Segment Start: Data for analysis
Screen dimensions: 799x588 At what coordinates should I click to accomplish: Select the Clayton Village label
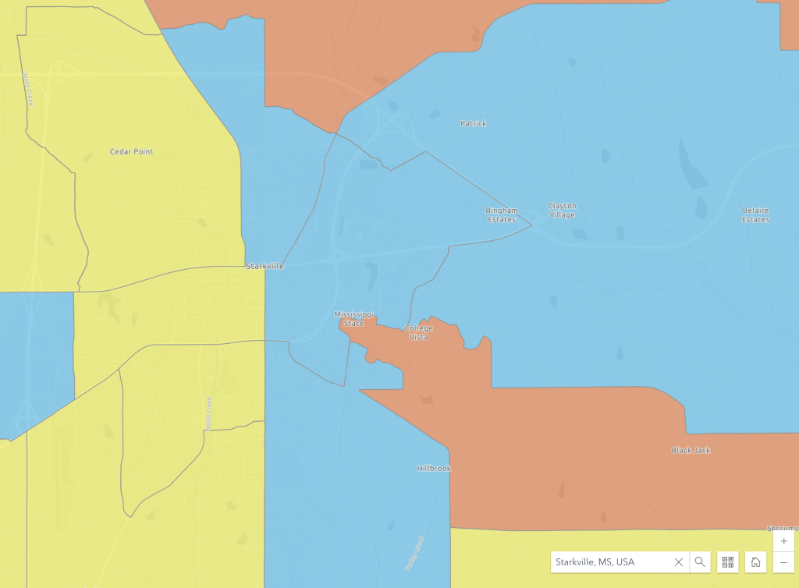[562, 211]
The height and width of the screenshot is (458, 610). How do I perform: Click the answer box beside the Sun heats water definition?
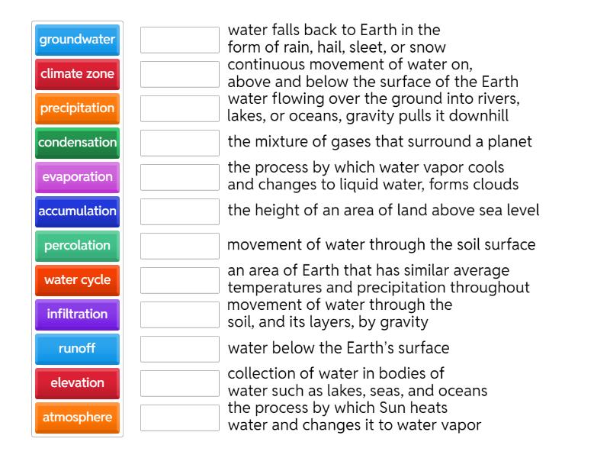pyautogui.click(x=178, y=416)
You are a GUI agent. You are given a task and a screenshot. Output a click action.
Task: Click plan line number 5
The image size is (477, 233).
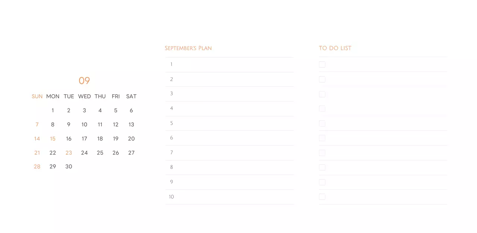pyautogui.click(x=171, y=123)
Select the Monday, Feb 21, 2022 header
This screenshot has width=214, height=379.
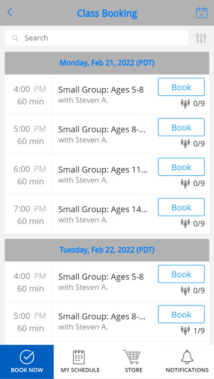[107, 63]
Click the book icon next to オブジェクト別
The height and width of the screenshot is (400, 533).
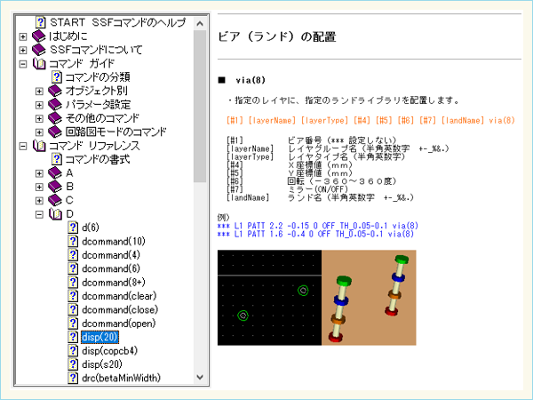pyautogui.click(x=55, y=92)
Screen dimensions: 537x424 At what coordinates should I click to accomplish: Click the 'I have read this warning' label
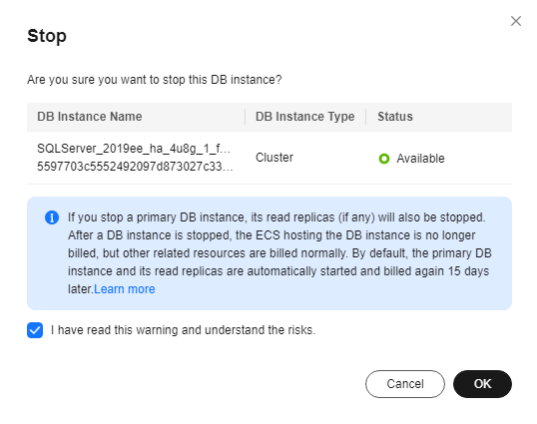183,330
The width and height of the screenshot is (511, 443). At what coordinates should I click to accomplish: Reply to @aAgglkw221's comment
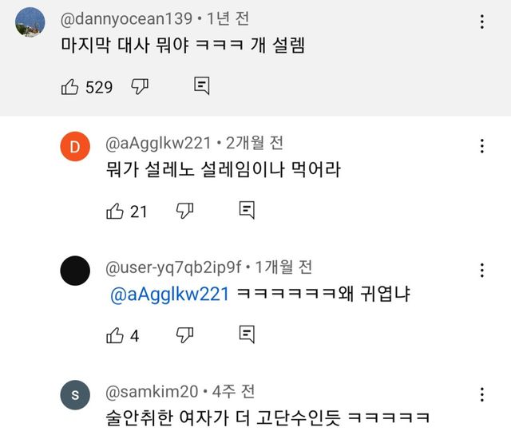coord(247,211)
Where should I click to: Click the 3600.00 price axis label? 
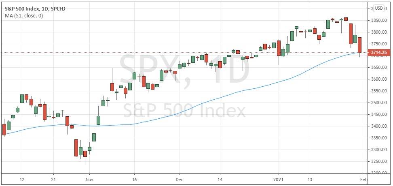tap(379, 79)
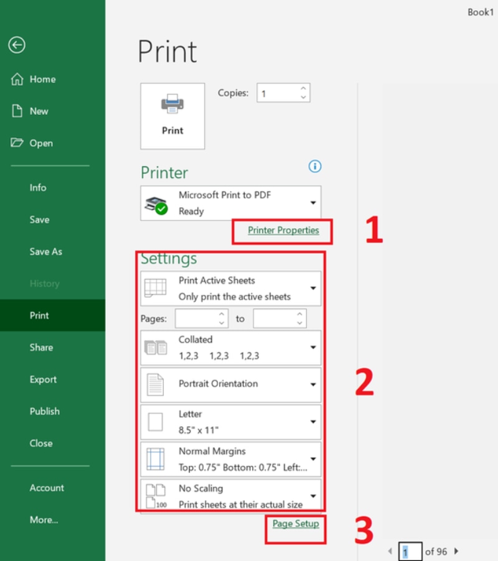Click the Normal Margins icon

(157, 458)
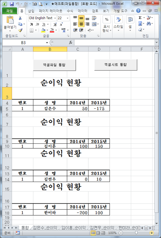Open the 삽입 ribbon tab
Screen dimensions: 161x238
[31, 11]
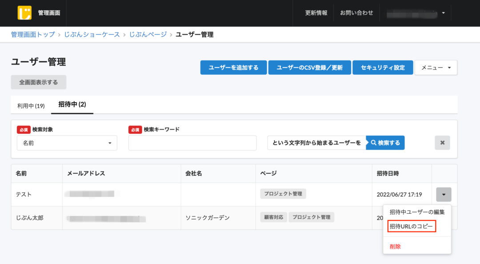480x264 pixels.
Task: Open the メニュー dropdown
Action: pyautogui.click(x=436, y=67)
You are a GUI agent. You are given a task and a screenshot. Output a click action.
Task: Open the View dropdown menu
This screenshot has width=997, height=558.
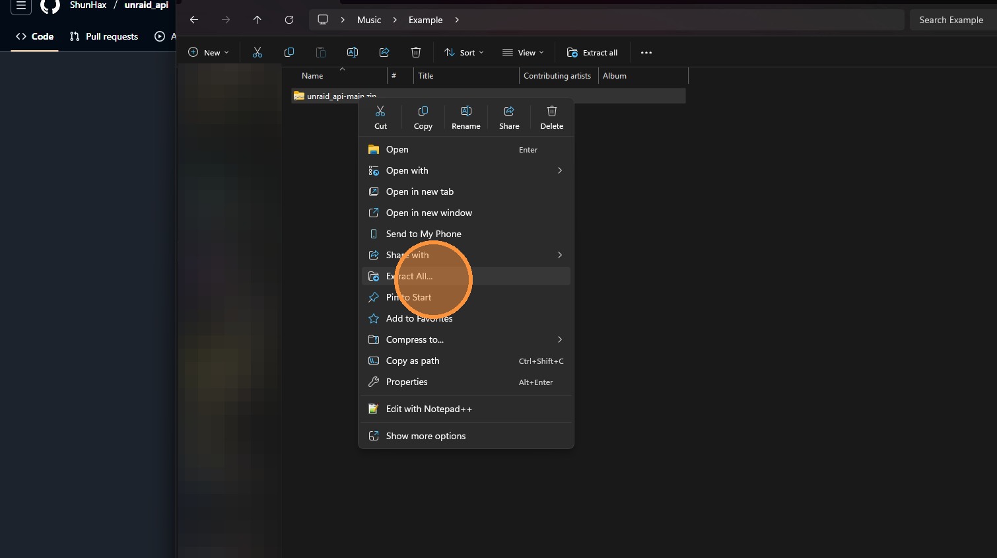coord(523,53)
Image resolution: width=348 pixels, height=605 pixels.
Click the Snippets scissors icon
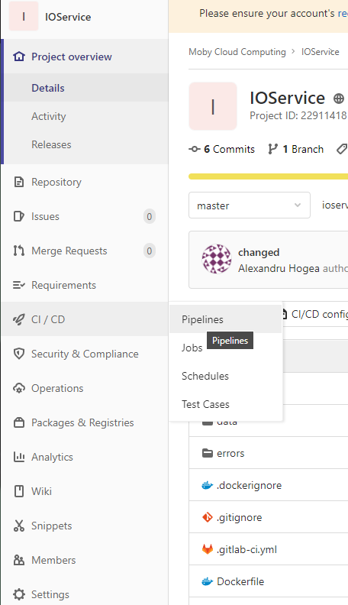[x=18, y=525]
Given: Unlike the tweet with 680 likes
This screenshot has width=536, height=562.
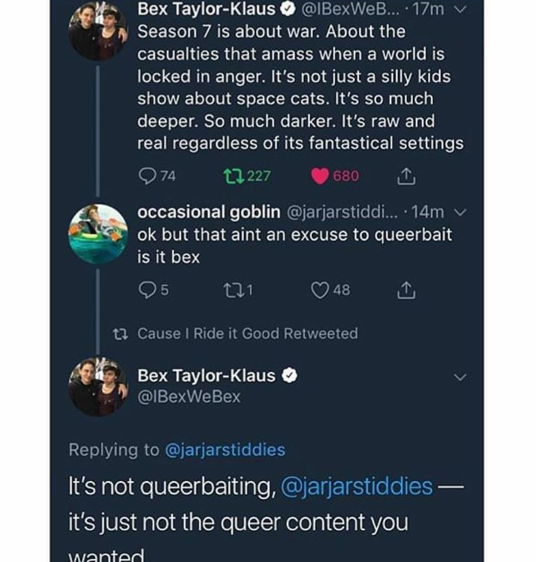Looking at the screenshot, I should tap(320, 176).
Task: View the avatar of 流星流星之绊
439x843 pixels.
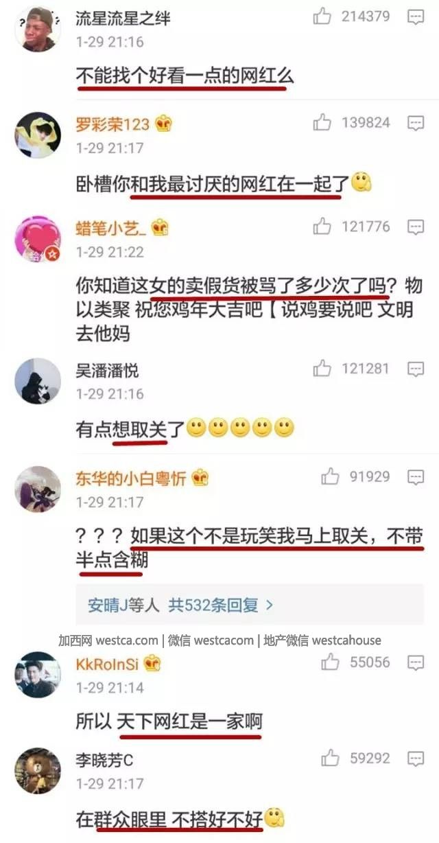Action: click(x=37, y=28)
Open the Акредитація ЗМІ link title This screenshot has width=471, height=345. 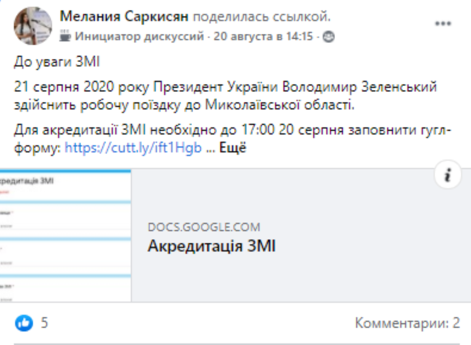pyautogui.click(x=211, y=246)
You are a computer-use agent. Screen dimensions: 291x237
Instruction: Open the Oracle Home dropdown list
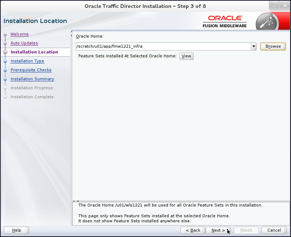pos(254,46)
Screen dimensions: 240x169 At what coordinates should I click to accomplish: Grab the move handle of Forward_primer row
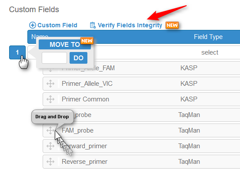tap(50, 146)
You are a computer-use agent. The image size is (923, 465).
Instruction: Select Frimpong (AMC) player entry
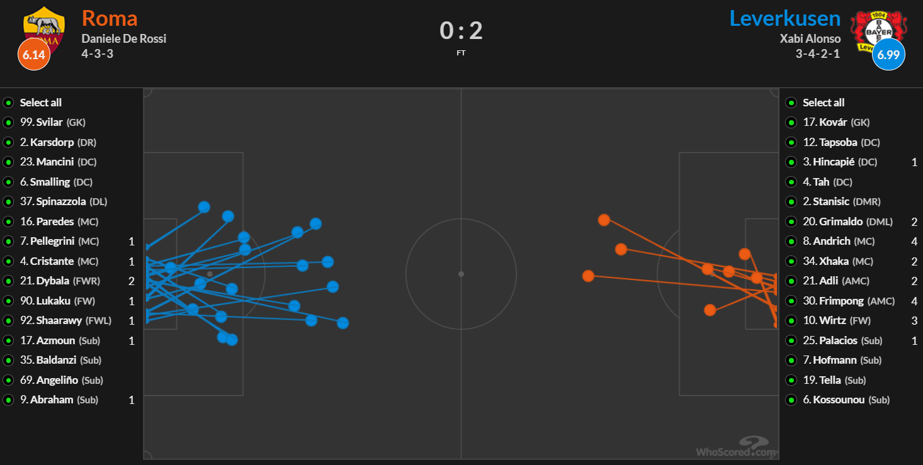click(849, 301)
Segment End: Data for analysis
What you should do:
Please repeat, exactly and with nothing else, the lines from the one containing "Instruction: Open the" to the last line of the entries, both included, excluding any pictures.

Response to the task:
Instruction: Open the Oracle Home dropdown list
pos(254,46)
Screen dimensions: 240x169 At what coordinates should I click to accomplish: Grab the move handle of Forward_primer row
tap(50, 146)
You are a computer-use agent. The image size is (923, 465).
Instruction: Select Frimpong (AMC) player entry
click(849, 301)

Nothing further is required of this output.